Nesta terça feira quando fui recebido pelo Primeiro- Ministro Janez Janša, no seu quarto mandato não consecutivo na chefia do governo esloveno, passou-me o filme de como foram esses sessenta e seis anos de imigrante mineiro, e agora paulista, mas brasileiro. Nunca deixei de ser esloveno, judeu, nunca deixei de fazer tudo para que a Eslovênia fosse um país democrático e próspero. A luta pela sua independência, hoje celebrando 35 anos, foi árdua e o atual Primeiro-ministro foi um dos que com armas lutou por essa independência. Mas, estou tranquilo ter dado a minha parte. O Brasil foi um dos primeiros países que reconheceu a independência da Eslovênia.
Trabalhar sempre em prol do desenvolvimento das relações entre os dois países foi natural. A conversa de terça-feira foi nesta direção e em especial sobre o acordo de Mercosul-EU. O receio dos europeus pela importação de produtos agrícolas é impressionante, mas também a oportunidade de vender produtos manufaturados está mais do que clara. Esta é a grande oportunidade para que Europa, que está atrasada em relação à China, avance através do comércio mais intenso e com isso também se desenvolva mais no campo tecnológico.
Examinando minha vida, sobretudo hoje em dia feliz, diria que realizei meus sonhos. Não pelos cargos que ocupei, mas essencialmente pela oportunidade de poder trabalhar e realizar algo útil. Sejam os produtos da Tecnowatt, relés e luminárias, as pessoas que trabalharam conosco e avançaram na vida, seja nas entidades empresariais, em especial o SEBRAE, com as escolas gerenciais, e os projetos como o Cresce Minas, Estrada Real, Dia de Voluntariado, interiorização e as escolas de qualidade e avançadas do SESI e SENAI. E também de ter a oportunidade de contribuir com trabalho diplomático na Eslovênia e depois com a fundação de uma entidade que reúne empresários eslovenos pelo mundo, Slovenian Global Business network.

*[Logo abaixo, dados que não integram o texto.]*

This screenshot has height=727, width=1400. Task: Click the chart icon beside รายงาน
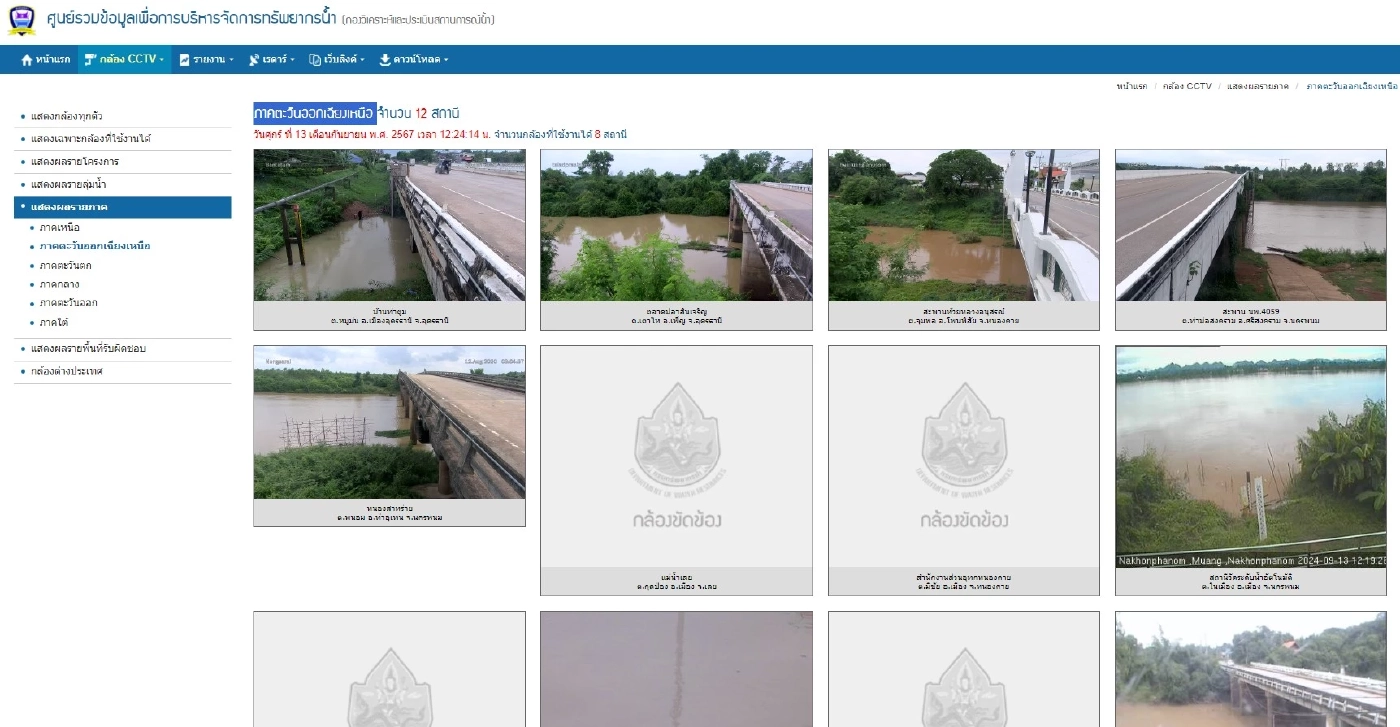[x=184, y=60]
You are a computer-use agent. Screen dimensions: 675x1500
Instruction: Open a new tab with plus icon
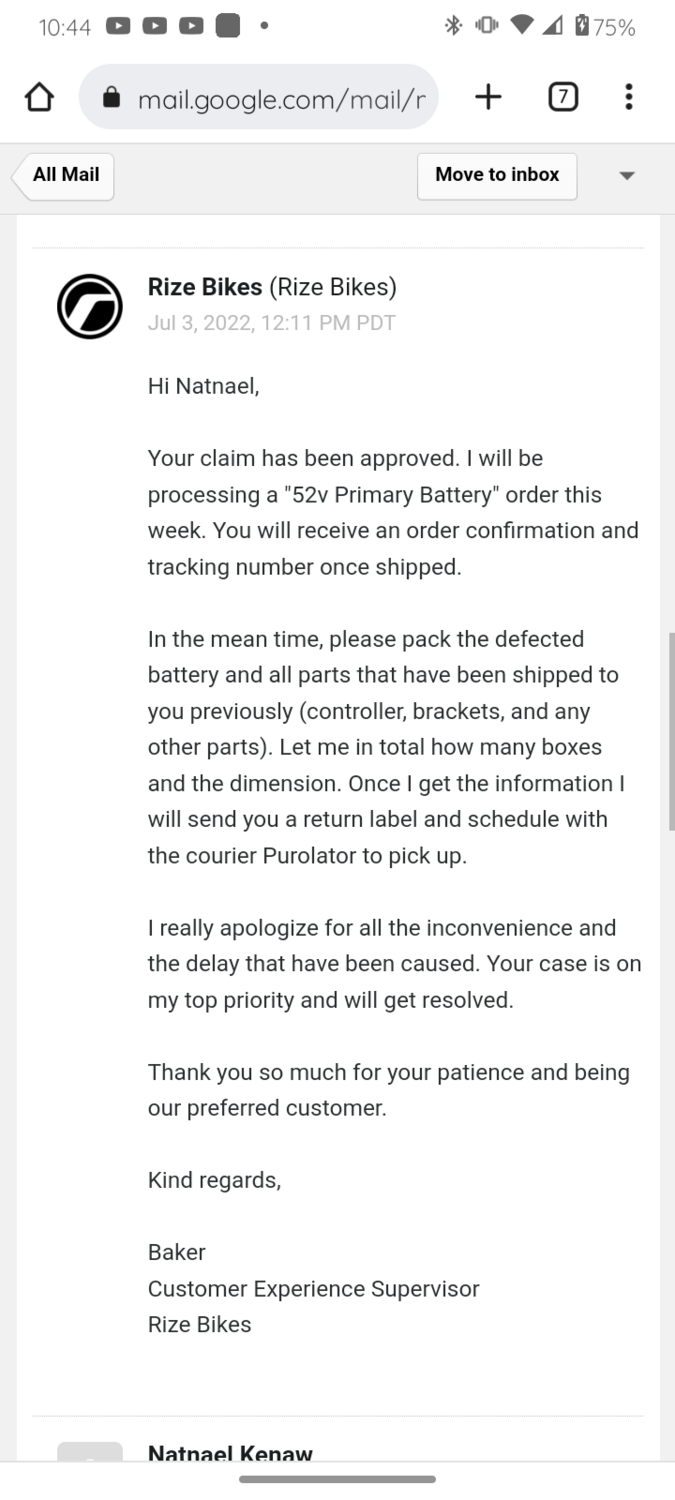[488, 97]
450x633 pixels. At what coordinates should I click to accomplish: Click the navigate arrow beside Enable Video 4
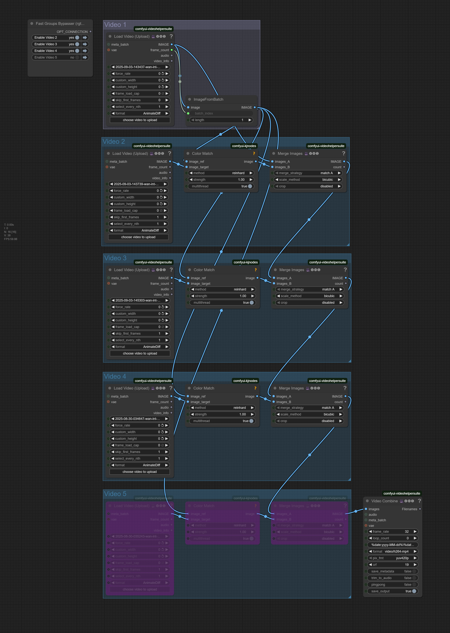pyautogui.click(x=85, y=51)
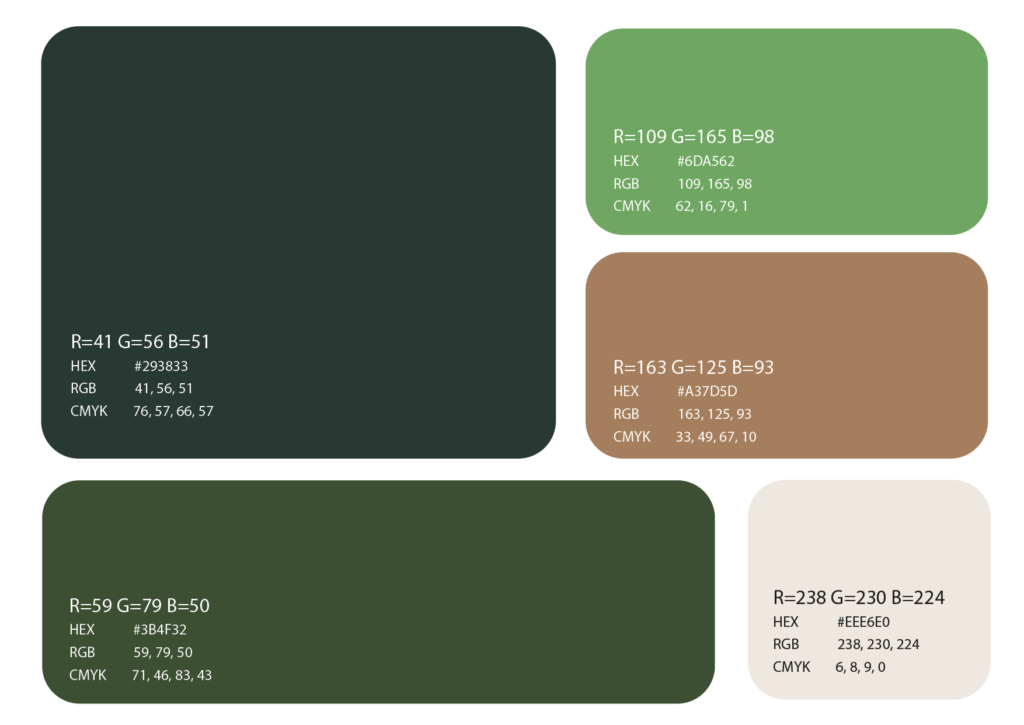Image resolution: width=1024 pixels, height=725 pixels.
Task: Click the dark teal #293833 color swatch
Action: point(298,242)
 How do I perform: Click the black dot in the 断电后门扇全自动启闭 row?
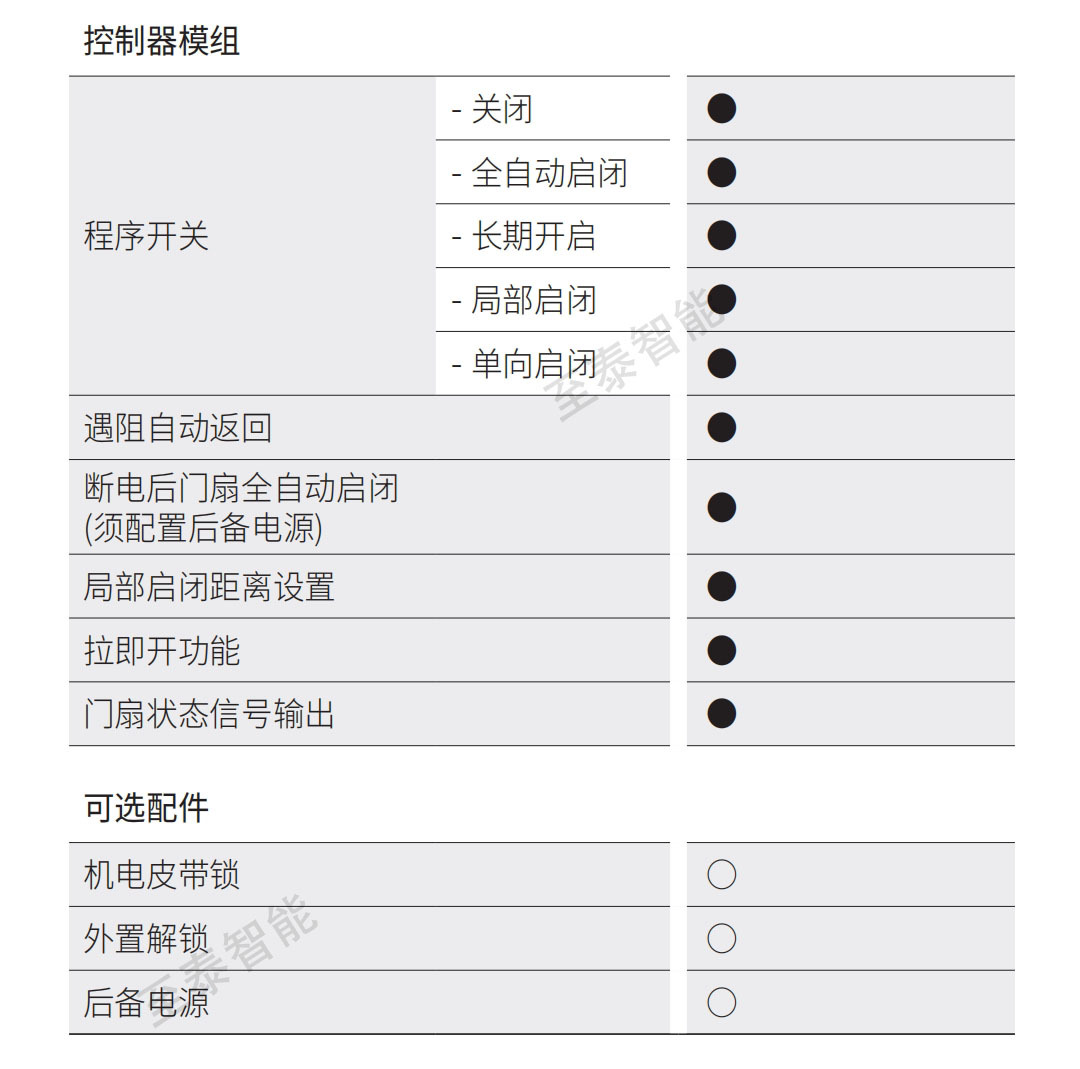[721, 507]
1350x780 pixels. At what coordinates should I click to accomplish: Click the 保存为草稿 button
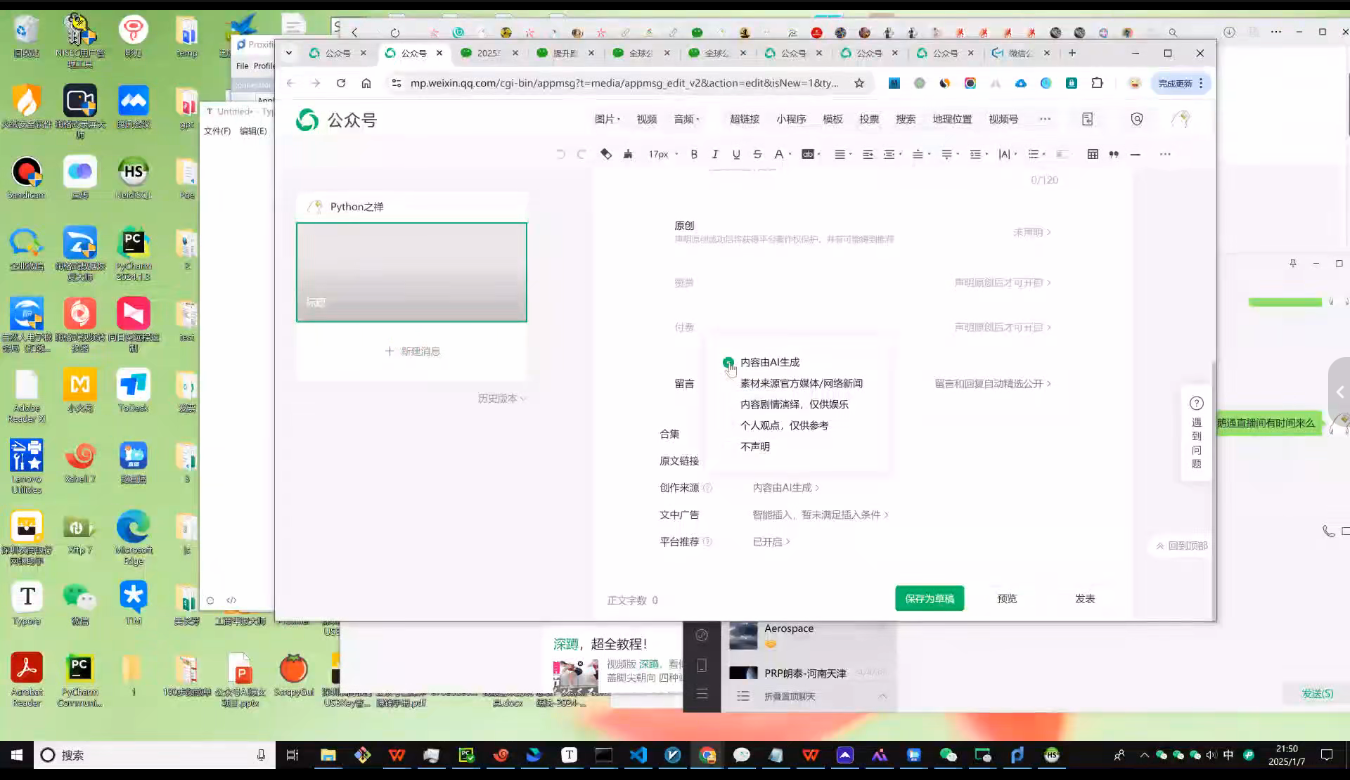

Nada desses sonhos se realizariam se não encontrasse no meu caminho pessoas de caráter, perseverantes e trabalhadoras, dispostas a obrar para o bem. Meus sócios na Tecnowatt, nossos trabalhadores, colegas de entidade de classe e tantos outros.
O que realizamos é história. Fica a questão, se os fundamentos que plantamos serão suficientemente fortes para o futuro. Sim, conhecimento é importante, mas os valores com os quais trabalhamos são os que permanecem e desenvolvem uma sociedade. Obrigado Minas, obrigado Brasil e tenho certeza de que o Brasil será ainda melhor nos próximos 66 anos.